L’idée c’est de lancer des petites graines à droite à gauche pour ensuite faire un beau champ.
Par ailleurs, un teasing c’est un des éléments d’une stratégie globale de communication dont le but reste le même : faire connaître le projet d’un artiste. Pour ça les réseaux sociaux sont évidemment indispensables. "Twitter et Instagram pour faire démarrer un peu l’étincelle, surtout pour les artistes en développement et après c’est l’identification de l’artiste pour que les gens voient qui il ou elle est. Puis, il faut essayer d’être relayé par des médias, d’abord les médias plus petits, puis les plus importants. Et en étant relayé par des pages et des comptes. L’idée c’est de lancer des petites graines à droite à gauche pour ensuite faire un beau champ", explique Maxime Girot.
A propos de réseaux sociaux, tous s’accordent à dire qu’aujourd’hui il est quasiment impossible de faire l’impasse sur Tiktok, dont on sait que l’impact dans l’univers musical est important. "Aujourd’hui, un artiste a besoin de TikTok en raison de la vitesse de diffusion de cette application. […] Il suffit que le titre s’emballe avec un nombre de vidéos contributrices important pour que les gens veuillent écouter le son entier, puisque sur Tiktok on a le droit qu’à 15 ou 30 secondes. Donc les gens vont aller ensuite sur une plateforme d’écoute pour l’écouter en entier", explique Marving, le fondateur de l’agence Monsieur Darmon, spécialisée dans les stratégies de communication sur TikTok.
Mais pour certains encore, Tiktok ne s’insère pas dans la stratégie de teasing mais après, une fois que le son est sorti.
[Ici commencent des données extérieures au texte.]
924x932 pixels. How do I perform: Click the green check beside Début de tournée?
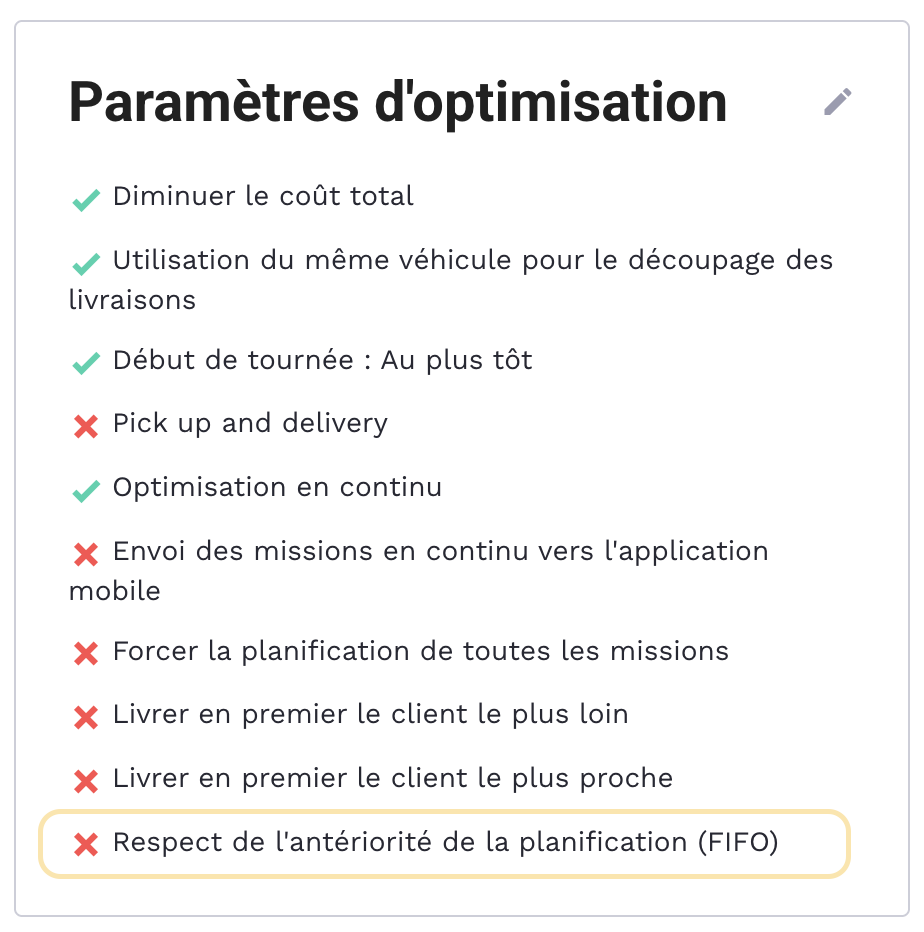tap(86, 363)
Or, pour Marving, les choses sont en train d’évoluer. "C’est très rare que l’on intervienne dans la stratégie de teasing, en amont de la sortie du titre. […] Mais c’est important de commencer avant la sortie du projet. Au moins une semaine avant, pour faire monter l’extrait", analyse le fondateur de l'agence Monsieur Darmon.
Une question de timing
Enfin, un bon teasing, c’est aussi une question de timing. Quand est-il opportun de teaser ? Par exemple, s’il y a des projets disponibles en pré-commande, commencer à teaser à peu près un mois avant ça peut être pas mal. En effet, puisque les articles vendus en pré-commande sont comptabilisés dans les chiffres de la première semaine de sortie officielle, une semaine importante pour analyser le début de succès ou non d’un projet.
Donc pour s’assurer que cette première semaine de vente soit un succès, le teasing doit être balancé au bon moment et distillé via plusieurs canaux pendant cette période.
Enfin, un bon teasing s’évalue aux répercussions que cela peut avoir pour l’artiste. "Les répercussions au niveau de la fan base, des réseaux sociaux, des pages spécialisées etc. Et aussi au niveau des médias […] c’est ça que tu vas chercher aussi, ce n’est pas juste faire plaisir aux personnes qui te suivent, c’est que ça fasse parler. […] Il n’y a pas de bon teasing que l’on puisse recopier, le bon teasing, c’est celui que tu arriveras à créer pour ton image et ton identité en tant qu’artiste. Et cela doit correspondre à qui tu es en tant qu’artiste, à ta musique et à ce que ton public connaît de toi", analyse Nathan Soret.